Lo cierto es que en la mayor parte de las creaciones humanas se produce la autorreferencia y la recurrencia (aunque últimamente se suele emplear más el término recursividad y recursión que proceden del argot informático). Bien pudiera ser que ambas (el enunciado sobre uno mismo y el procedimiento que se llama a sí mismo) fueran necesarias para el desarrollo de todo sistema, de toda obra de la naturaleza o del arte. Es así como se organiza la más importante herramienta creada nunca por el género humano, el lenguaje, como demostró Noam Chomsky con su teoría de la gramática generativa: la estructura sujeto + predicado se repite en sucesivos niveles y subniveles que se anidan unos a otros y que se llaman a sí mismos.

En el arte seguramente también ocurre algo parecido. En las artes plásticas el caso más conocido seguramente es el de Escher. Se podría decir que en toda creación artística existe necesariamente la autorreferencia, el bucle, la salida y el retorno. Y muchas veces el código está implícito en la propia obra. Concretamente en la música, como intentaré explicar más adelante en algún artículo, el procedimiento recursivo genera toda la composición. Eso se puede ver en el análisis schenkeriano de una obra musical, una de las formas más productivas de análisis musical (del que, en líneas generales, se podría decir que es similar a las gramáticas generativas de Chomsky, aunque Heinrich Schenker propuso su opción para la música aproximadamente unos 30 años antes de que Chomsky lo hiciera para el lenguaje, si bien sin la formalización rigurosa que éste hizo).

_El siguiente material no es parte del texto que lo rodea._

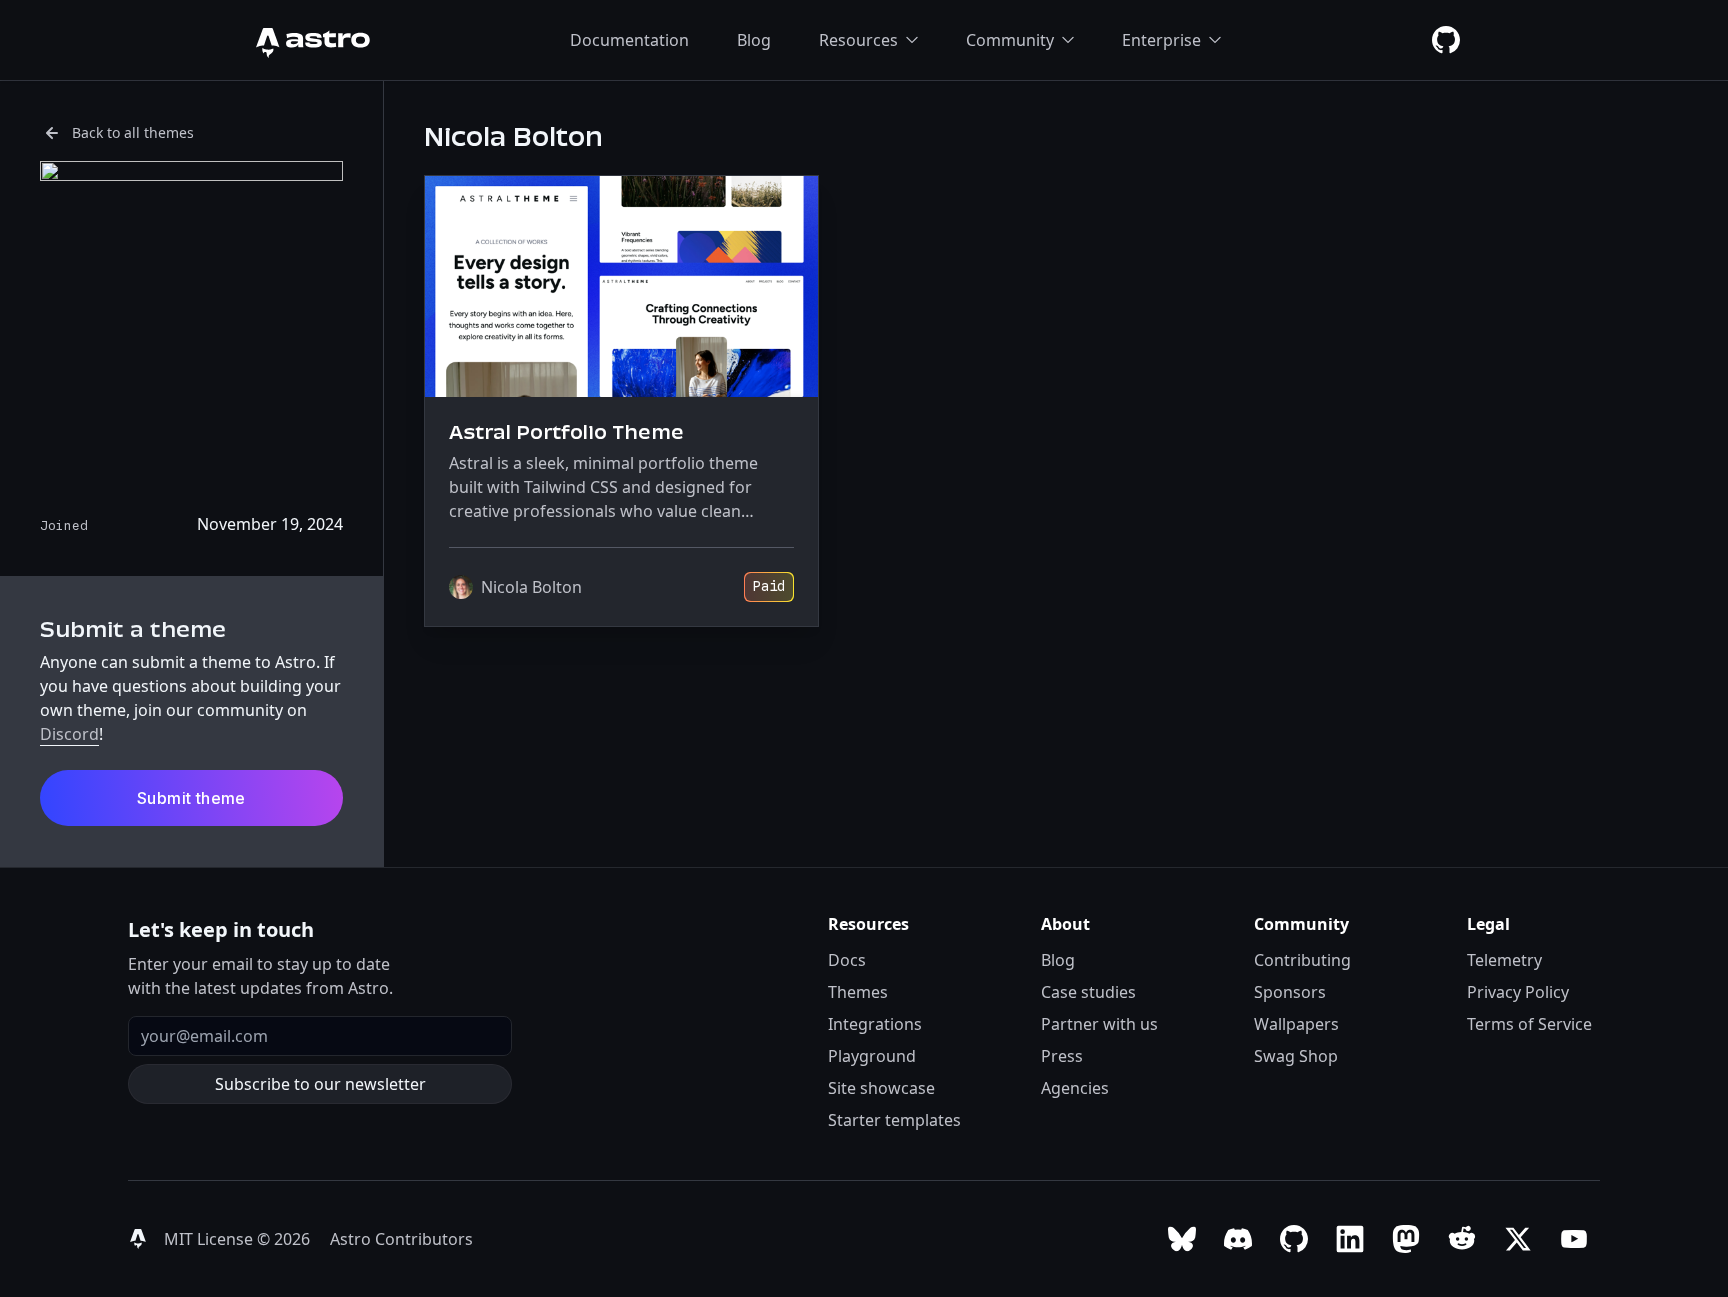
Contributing (1302, 960)
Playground (872, 1056)
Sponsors (1290, 992)
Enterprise (1161, 40)
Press (1062, 1056)
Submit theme (191, 798)
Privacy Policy (1518, 992)
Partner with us (1099, 1024)
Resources (858, 40)
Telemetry (1504, 960)
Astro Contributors (401, 1239)
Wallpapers (1296, 1024)
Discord (69, 734)
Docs (847, 960)
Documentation (629, 40)
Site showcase (881, 1088)
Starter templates (894, 1120)
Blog (754, 40)
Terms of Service (1529, 1024)
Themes (858, 992)
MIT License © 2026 (239, 1239)
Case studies (1088, 992)
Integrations (875, 1024)
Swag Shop (1296, 1056)
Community (1010, 40)
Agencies (1075, 1088)
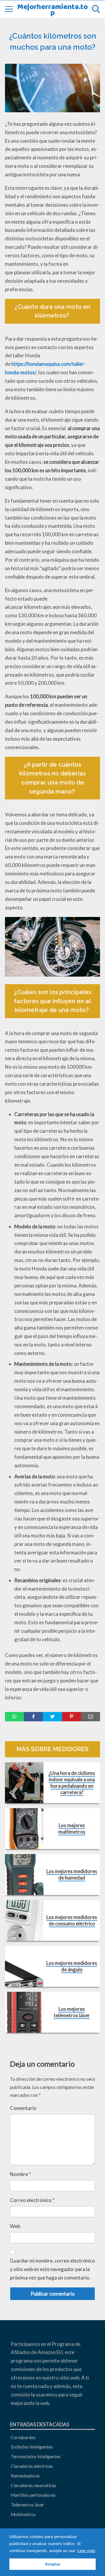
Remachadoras (25, 2475)
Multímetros (23, 2514)
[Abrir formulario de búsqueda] (96, 9)
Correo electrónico (32, 2200)
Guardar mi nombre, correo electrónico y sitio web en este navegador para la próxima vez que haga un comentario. (52, 2269)
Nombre (20, 2174)
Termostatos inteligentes (36, 2456)
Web (15, 2226)
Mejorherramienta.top (52, 9)
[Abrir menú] (9, 9)
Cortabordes (23, 2437)
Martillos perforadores (33, 2495)
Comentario (23, 2108)
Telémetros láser (27, 2504)
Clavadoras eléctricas (32, 2466)
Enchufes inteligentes (32, 2446)
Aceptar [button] (52, 2564)
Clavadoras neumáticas (33, 2485)
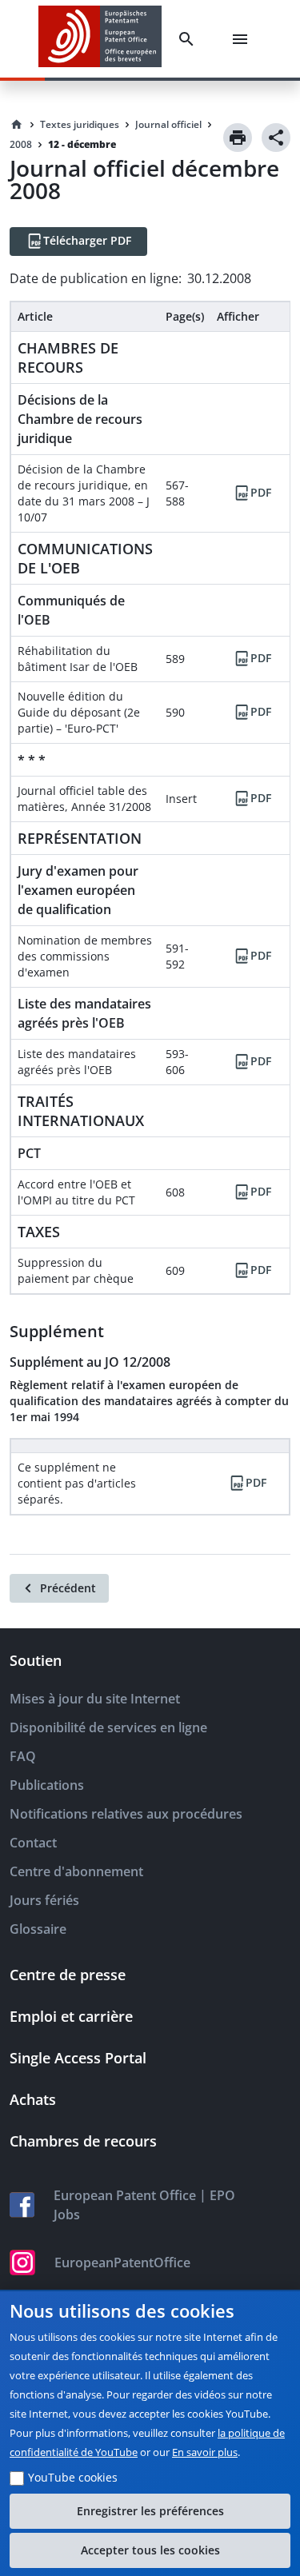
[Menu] (243, 39)
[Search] (189, 39)
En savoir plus (205, 2452)
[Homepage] (17, 125)
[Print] (237, 137)
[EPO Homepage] (100, 39)
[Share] (276, 137)
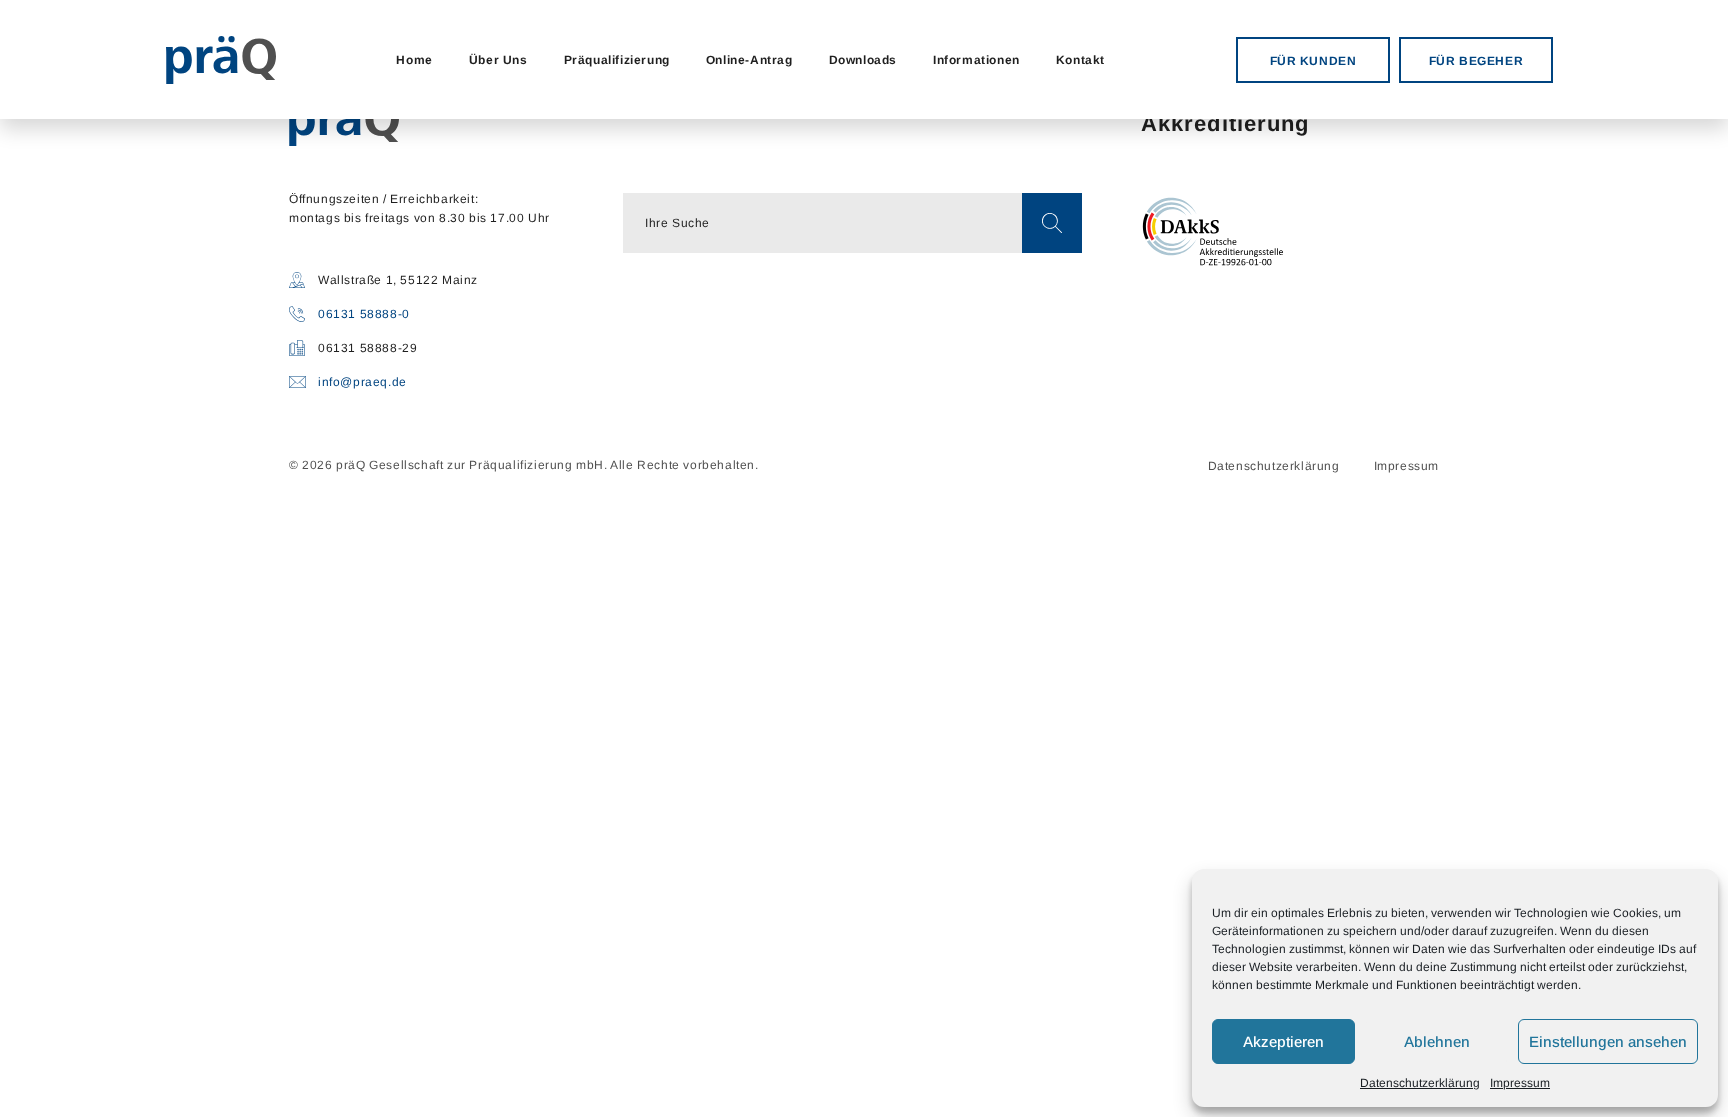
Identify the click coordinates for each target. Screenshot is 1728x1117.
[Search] (1052, 223)
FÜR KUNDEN (1313, 61)
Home (414, 60)
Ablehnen (1437, 1041)
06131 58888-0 (364, 314)
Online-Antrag (749, 60)
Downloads (863, 60)
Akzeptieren (1283, 1041)
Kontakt (1080, 60)
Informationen (976, 60)
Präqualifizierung (617, 60)
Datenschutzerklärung (1420, 1083)
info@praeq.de (362, 382)
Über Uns (498, 60)
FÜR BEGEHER (1476, 61)
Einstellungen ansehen (1608, 1041)
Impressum (1520, 1083)
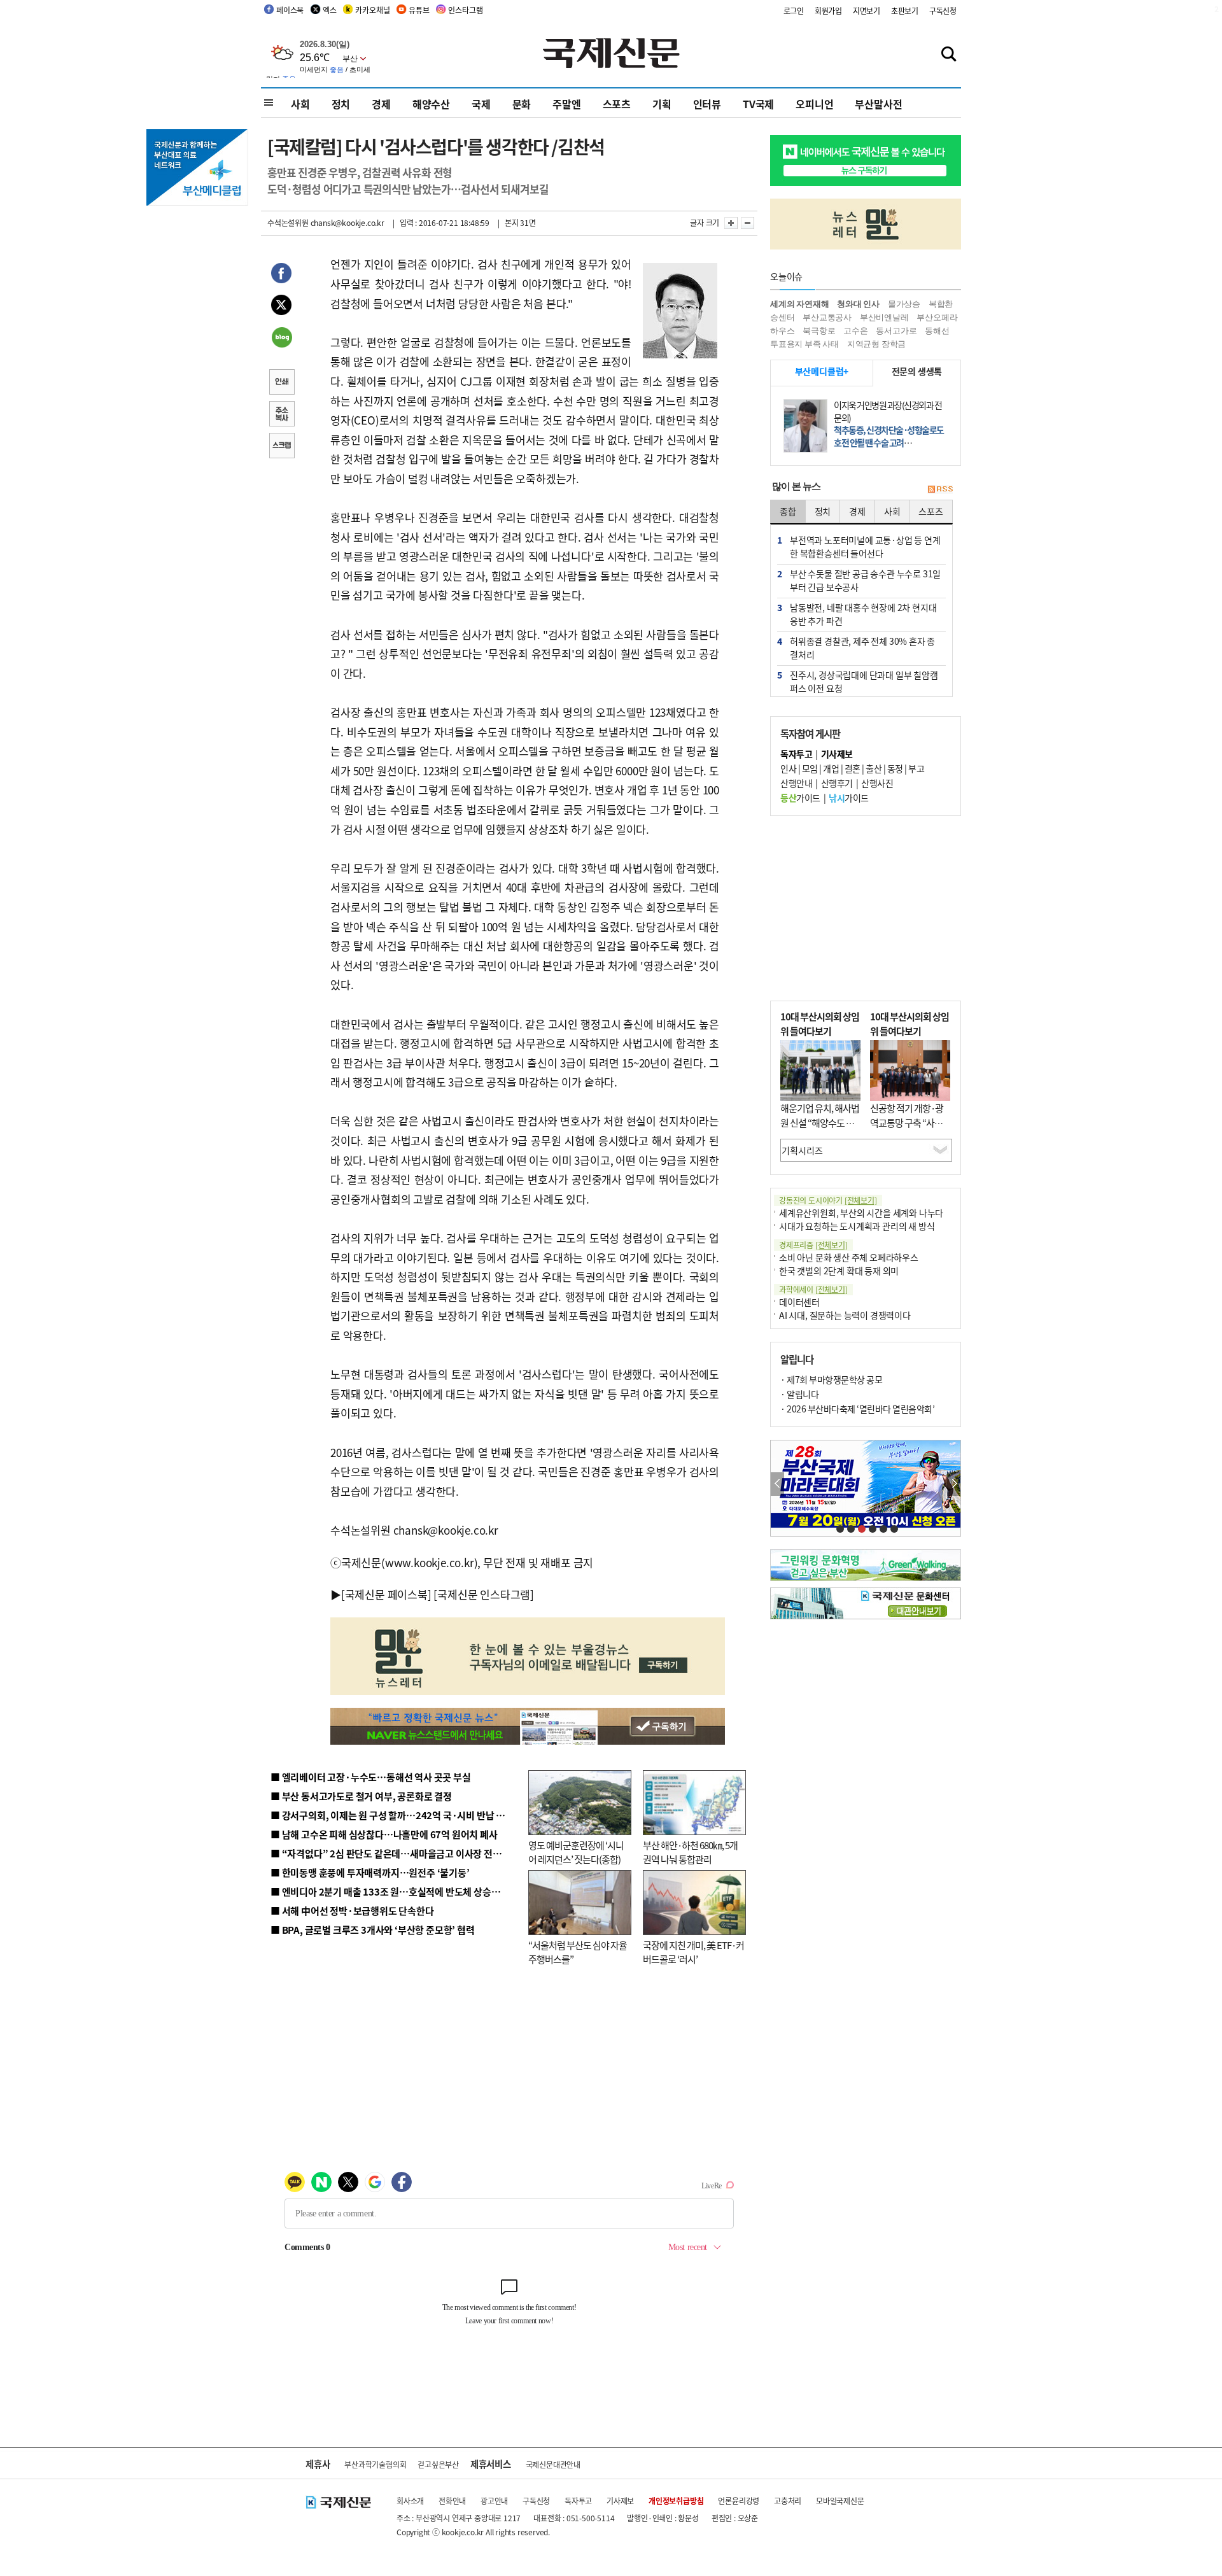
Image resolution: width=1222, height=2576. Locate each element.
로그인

Pero lo más interesante de todo esto es que la autorreferencia y la recursividad ocurren en la obra musical, como en el lenguaje, sin que el autor tenga conciencia de ello. O al menos una conciencia detallada. Es como si la propia composición musical tuviera sus claves internas de generación y de resolución, y el receptor las conociera de alguna manera, como si en su memoria esperara que se cerraran los bucles y las expectativas que han sido abiertas con las frases musicales anteriores, para alcanzar una resolución final. Por eso el oyente “entiende” la obra. A mi me parece que esto ocurre así porque nuestra propia mente está también construida de un modo semejante. Por eso la música es algo natural a nosotros. Cuanto menores sean los niveles de anidamiento, más sencilla será la música y antes llegará al oyente no entrenado; cuanto mayores niveles de anidamiento existan habrá más riqueza, pero también será más difícil de seguir y exigirá más pericia por parte del oyente. Claro, siempre que el intérprete sepa verdaderamente qué está contando.

Seguro que vosotros, lectores, podréis contarnos enseguida ejemplos de este tipo de recursos en la literatura y en el arte. El otro día un buen amigo me recordaba a Chesterton, Borges o Lewis Carroll.

Así pues, por todo esto que he ido contando es por lo que digo que las paradojas son muy útiles. Son tan útiles que generan información, generan ciencia y generan arte. Puede ser que hasta generen vida. Y además son divertidas, pues nos confunden y nos hacen pensar un poco, que buena falta nos hace. ¿No creéis?